Contact tracers in L.A. County struggle to reach those infected

As Biola cases increase, the Health Center turns to contact tracing to mitigate the spread.

Andi Basista, News Editor

As the global pandemic persists, contact tracers in Los Angeles remain deployed throughout the county to track down those who tested positive. According to the Los Angeles Times, as many as 2,800 contact tracers were dispersed at its peak.


Contact tracing follows the trail of an infected person in order to trace any points of contact with other individuals. According to the Public Health Department, only 43% of those interviewed gave the names and contacts of people they crossed paths with.

While many individuals who are 65 and older are vaccinated, younger generations are testing positive more frequently, according to the L.A. Times.

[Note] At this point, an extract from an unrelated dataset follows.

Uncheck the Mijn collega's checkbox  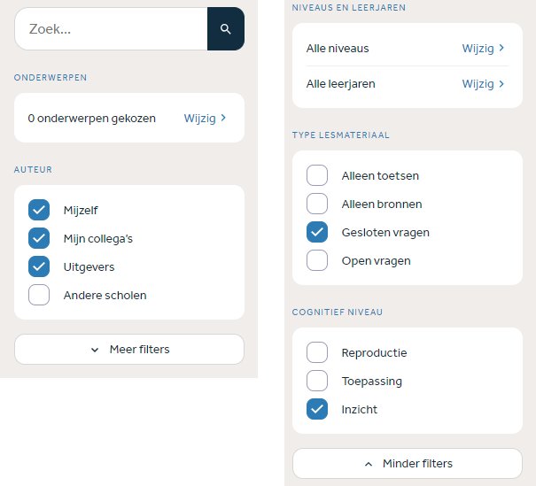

The article explained that people are not taking the pandemic seriously as “COVID fatigue” sets in.

“We call them three times in a row. We leave messages. We text them. And they call us back and tell us, ‘take me off your list and stop texting me,’” said Gema Morales-Meyer, a case and contact interviewer of the L.A. County Department of Public Health.

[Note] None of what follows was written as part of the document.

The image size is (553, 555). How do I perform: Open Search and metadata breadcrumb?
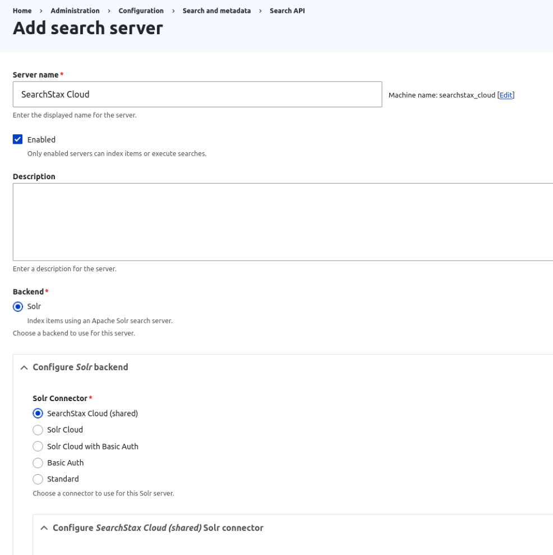[216, 11]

According to the Times, people are not as scared as they were at the start of the pandemic. With a majority of the county reopened and individuals returning to social gatherings, people often ignore calls from health officials.

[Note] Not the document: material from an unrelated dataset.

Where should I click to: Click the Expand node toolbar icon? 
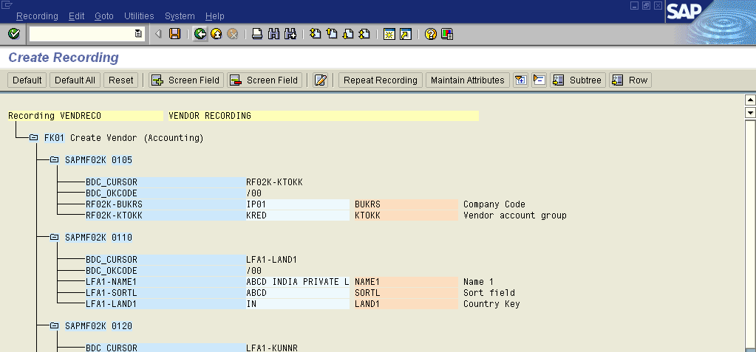click(521, 80)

The time-intensive work that contact tracers dedicated to interviews now includes door-to-door check-ins. However, the efforts are not proving to be as successful as originally intended.

“A lot of times by the time cases are reported, transmission has already occurred by the time we reach that person,” said Dr. Paul Byers, a state epidemiologist.


As positive cases of the virus continue to rise, Director of Health Sarah Templeton explained at the Town Hall that took place through Zoom on Sept. 9 that her team at the Health Center are taking all possible measures to reduce the likelihood of major outbreaks on campus.

“Biola will follow the [Centers for Disease Control and Prevention] quarantine guidelines for vaccinated and unvaccinated people if a student tests positive for COVID or they are exposed to the virus,” Biola’s coronavirus website states. “Students within driving distance may be able to safely isolate or quarantine at home. Others will be offered spaces on campus.” 

Those who come in contact with an individual who tested positive will be placed in isolation until a proper PCR test can prove a negative result. 

“If a student is considered a ‘close contact,’ they will receive an email from the Health Center and will then enter into the quarantine process,” said Administrative Assistant to the Senior Director of University Communication Sarah Dougher.

Students who are placed in on-campus quarantine or isolation will be able to work with their professors remotely to complete coursework and will not be penalized for their absence. Students will have their basic needs met through ongoing medical care, spiritual and mental health care as well as meal deliveries.